In June 2000, IESC was awarded a three-year USAID grant of $7.7 million to manage the Center for Business Support (CBS) in Egypt. The CBS program works with companies in three sectors: Information Technology, Tourism and Agribusiness. It has been working with companies in the food-processing sector since the program’s inception. Client companies receive subgrants to acquire technical consultants, attend trade shows, participate in trade missions, and develop websites. In the agribusiness sector, it has completed one major food processing trade mission event in cooperation with the USAID-funded Agriculture Led Export Business (ALEB) program. (8, 141)

Egyptian Exporters Association (EEA)

The EEA, and its operating arm, ExpoLink, is the successor to a long line of private sector general export promotion organizations funded by USAID. In previous incarnations it was known as the US Export Promotion Organization (USEPO) and the Trade Development Center (TDC). It provides services to firms in most of Egypt’s exportoriented sectors including IT, apparel and textile, furniture, fresh and processed foods, footwear and tanned leather, and marble. ExpoLink prepares firms to exhibit at international trade shows, provides technical assistance consultants, disseminates market information, prepares company literature and, latterly, advocates for policy reforms. The organization reported the following achievements in the agricultural sector during the period from 1997 to 2001:

• The total number of agriculture-sector clients served since the inception of EEA in October 1997 to June 2001 was 522.

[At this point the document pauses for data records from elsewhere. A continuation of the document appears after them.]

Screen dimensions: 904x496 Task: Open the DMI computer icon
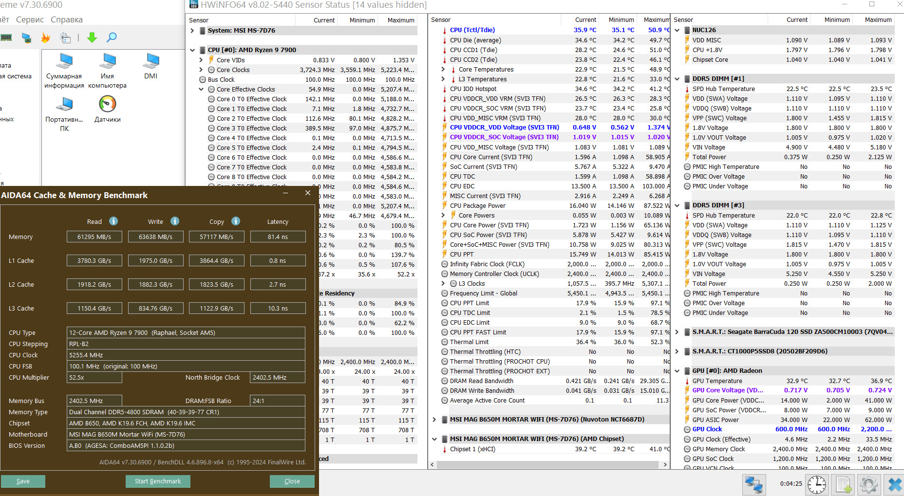pos(151,61)

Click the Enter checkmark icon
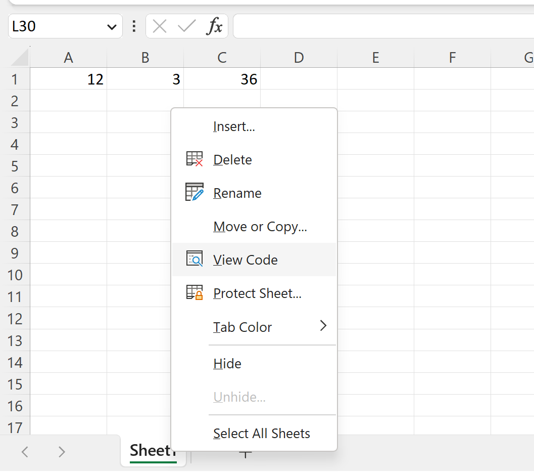186,26
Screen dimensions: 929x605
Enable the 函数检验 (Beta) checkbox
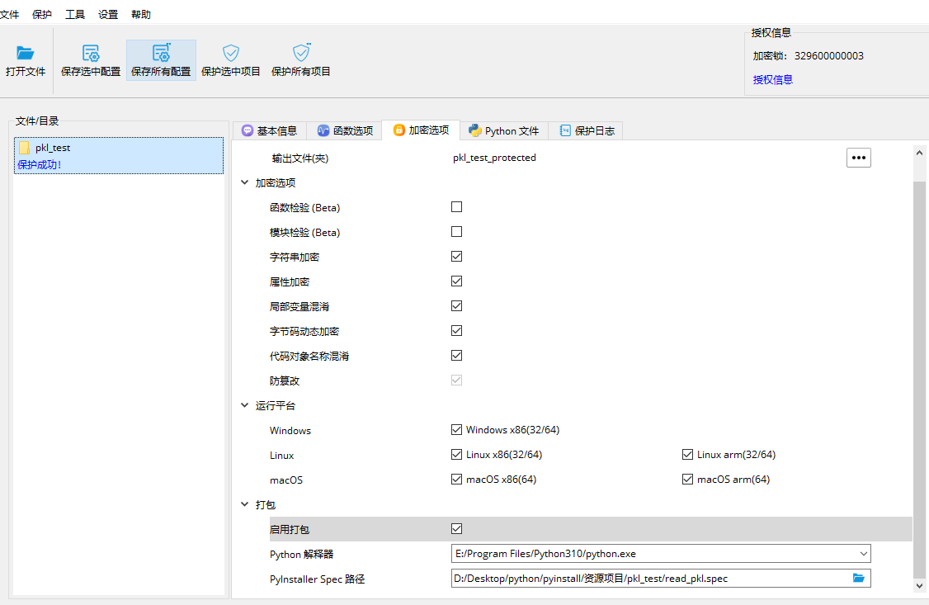(x=456, y=207)
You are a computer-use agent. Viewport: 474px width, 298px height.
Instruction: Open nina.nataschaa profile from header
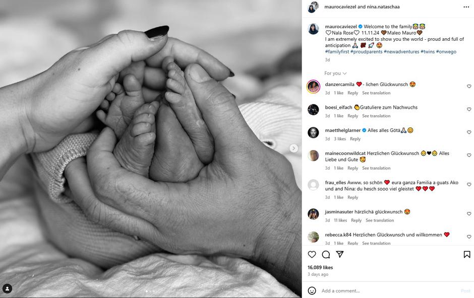383,7
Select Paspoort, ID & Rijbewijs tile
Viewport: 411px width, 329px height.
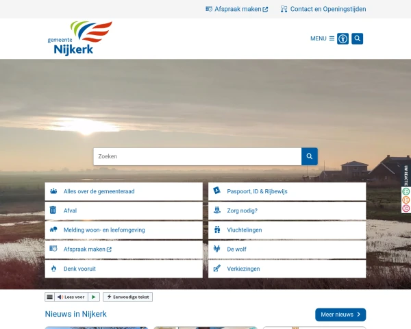pyautogui.click(x=287, y=191)
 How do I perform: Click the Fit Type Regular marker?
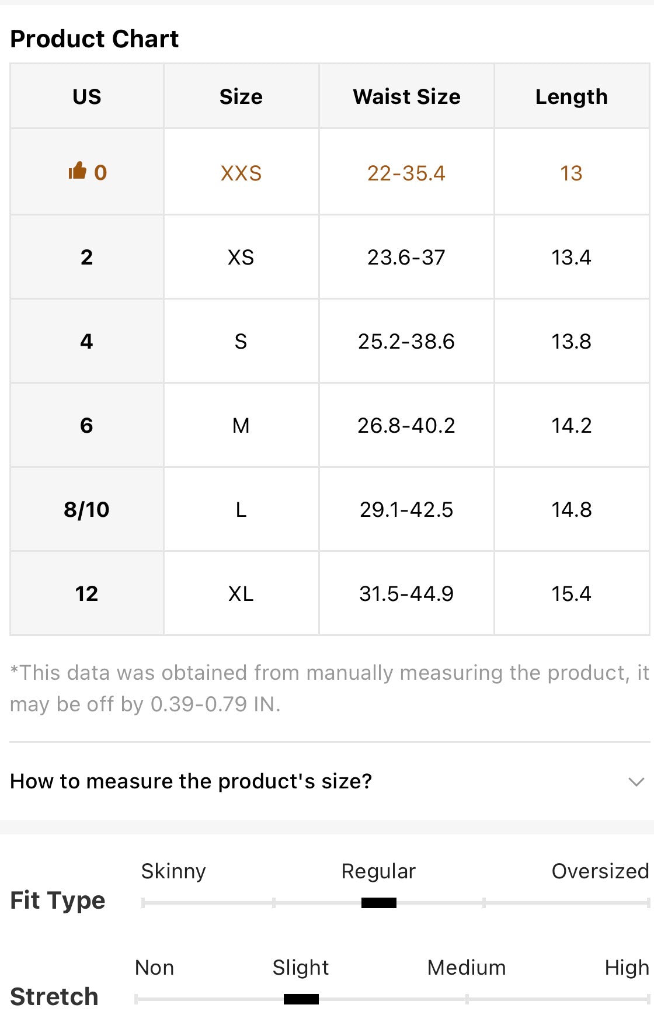378,903
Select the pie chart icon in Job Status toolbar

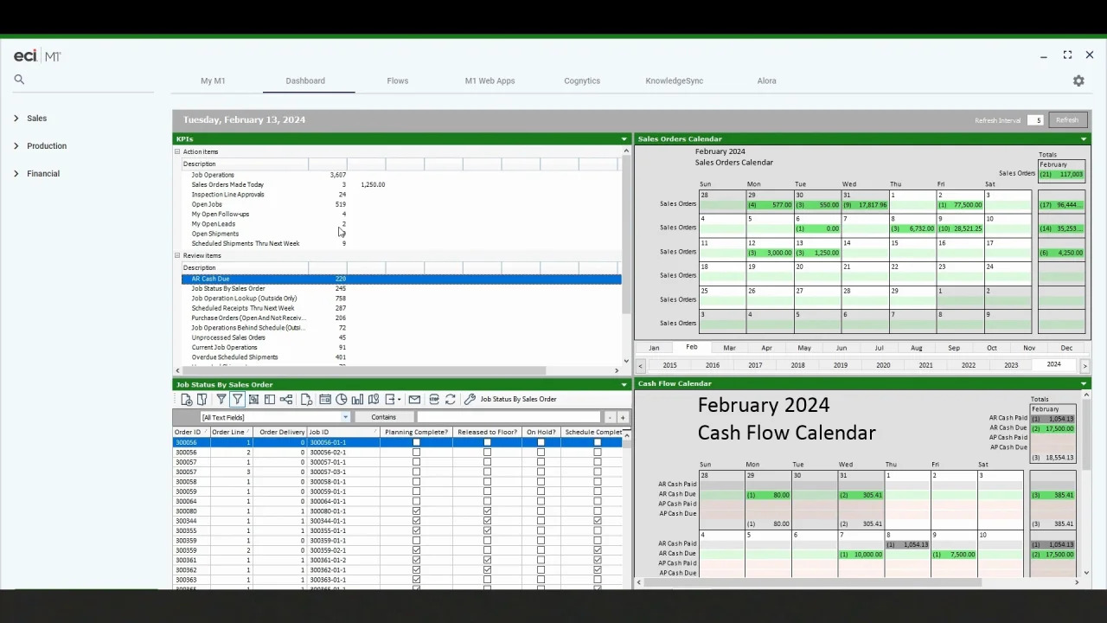[340, 399]
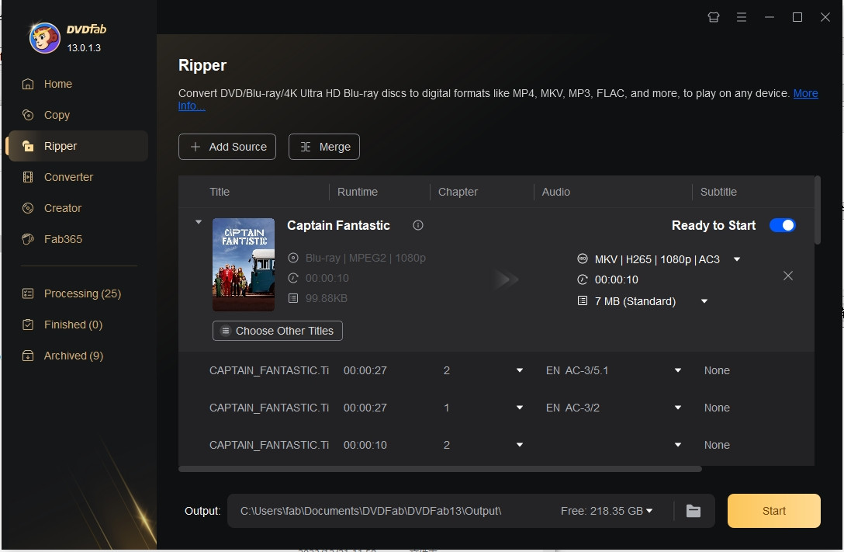Open the Fab365 sidebar section
Screen dimensions: 844x552
(x=63, y=239)
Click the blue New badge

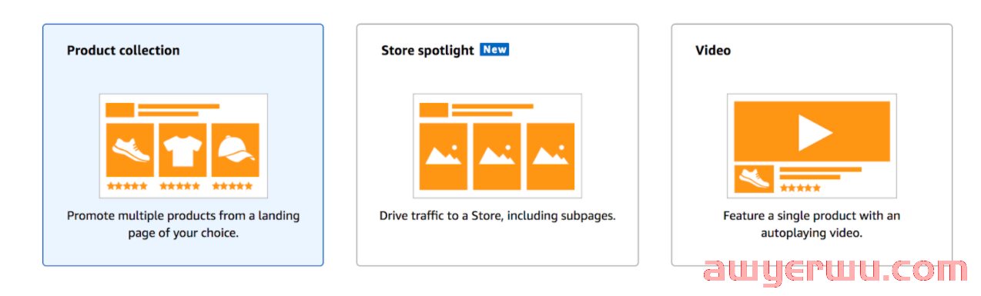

• The total number of fresh and processed foods clients served since 1997 was 142 (27.2%).

• The total number of clients served in the fourth year was 64.

• The total number of fresh and processed foods clients served in year 4 was 14 (21.9%).

The type of information disseminated to fresh and processed food clients included new regulations for importing meat into Saudi Arabia, markets for herbs and spices in Malaysia and Indonesia, honey and honey wax in Holland; dairy and meat products, beverages, soups and dry mixes in Poland and Romania, herbs and spices in Japan, and the organic market in Europe. (142)

While EEA is an association in the legal sense, it did not begin to operate as an association until relatively recently. Now it is actively working to build membership, though there is no evidence of members voting for the Board of Directors. CRITICISMS of EEA: In a 2000 evaluation, the organization was criticized for: • lack of transparency, and for deploying a disproportionate amount of its funds on trade fair participation, while not taking advantage of other marketing tools; • quality of its market information and delivery mechanisms; • lack of either sector-specific or general hands-on export experience among many of its staff;

• clients found EEA services too expensive and of questionable value.

• While policy advocacy was part of its Grant Agreement, it did little in this area

• The organization has in the past concentrated on larger companies over medium and smaller companies.


However, there are now positive signs that EEA is gradually correcting a number of these shortcomings. This is reflected in the most recent Client Satisfaction Review, where a preponderance of EEA clients expressed satisfaction with the services they received. Further, EEA is now becoming more positive—and transparent—in its policy advocacy activities. An example is a recent seminar on Customs Service Reforms attended by Customs Service officials, and senior USAID representatives. EEA has also begun to set up a network of representatives in major export markets; their task is to feed market-level information to EEA, which, in turn, makes it available to their clients.